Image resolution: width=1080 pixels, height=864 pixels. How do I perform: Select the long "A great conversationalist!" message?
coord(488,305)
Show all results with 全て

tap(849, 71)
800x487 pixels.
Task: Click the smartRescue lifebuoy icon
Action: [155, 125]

☆ ☆ ☆ ☆ ☆

What the task asks: All records should be written out again exactly as given.

Result:
Image resolution: width=1080 pixels, height=864 pixels. How do I perform: Select the long "A great conversationalist!" message?
coord(488,305)
Show all results with 全て

tap(849, 71)
800x487 pixels.
Task: Click the smartRescue lifebuoy icon
Action: [155, 125]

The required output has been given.